Calliopia that was hilarious!!! Glad I have a truck with a bed liner. The lady said both dwarf nigerian's will fit in my dog crate/cage. I plan to put a tarp on to eliminate some of the wind and/or any wet "weather". I will add a blanket to the bottom and it will be an interesting 2 hour ride home. I'll be sure to let you guys know and take some pictures of my first goats after next weekend.


----------



## D&E_Creamery (Mar 19, 2021)

Calliopia said:


> My method is to pull all the seats out of the back of my van and head out to pick them up.  Drive 2 hours out of a 4 hour trip and realize I have nothing between me and the goats.  Pull over and put "Goodwill" into the GPS search and start looking for a baby gate.  45 minutes later and 2 baby gates lashed to the back of the front seats, I realize that while crawling around in the back I wasn't standing on a tarp.  Crap.   Oh look, there's a Walmart.  Go in Walmart, buy water and a snack and completely forget the tarp.
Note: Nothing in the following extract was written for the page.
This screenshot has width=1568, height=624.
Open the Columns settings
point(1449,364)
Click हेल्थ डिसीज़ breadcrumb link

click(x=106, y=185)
Get back on the road.
> 
> Drive the remainder of the trip and shave 30 min off the drive time. Speeding, nope not me. I never speed. Um yeah...
> 
> ...


I'm dying. This post is eleven years old and I'm sorry for replying but I'm laughing my buns off. I'm buying two adult Alpines today and I'm thinking of loading them in the back of my suburban. This sounds like about what I expect to happen to me.


----------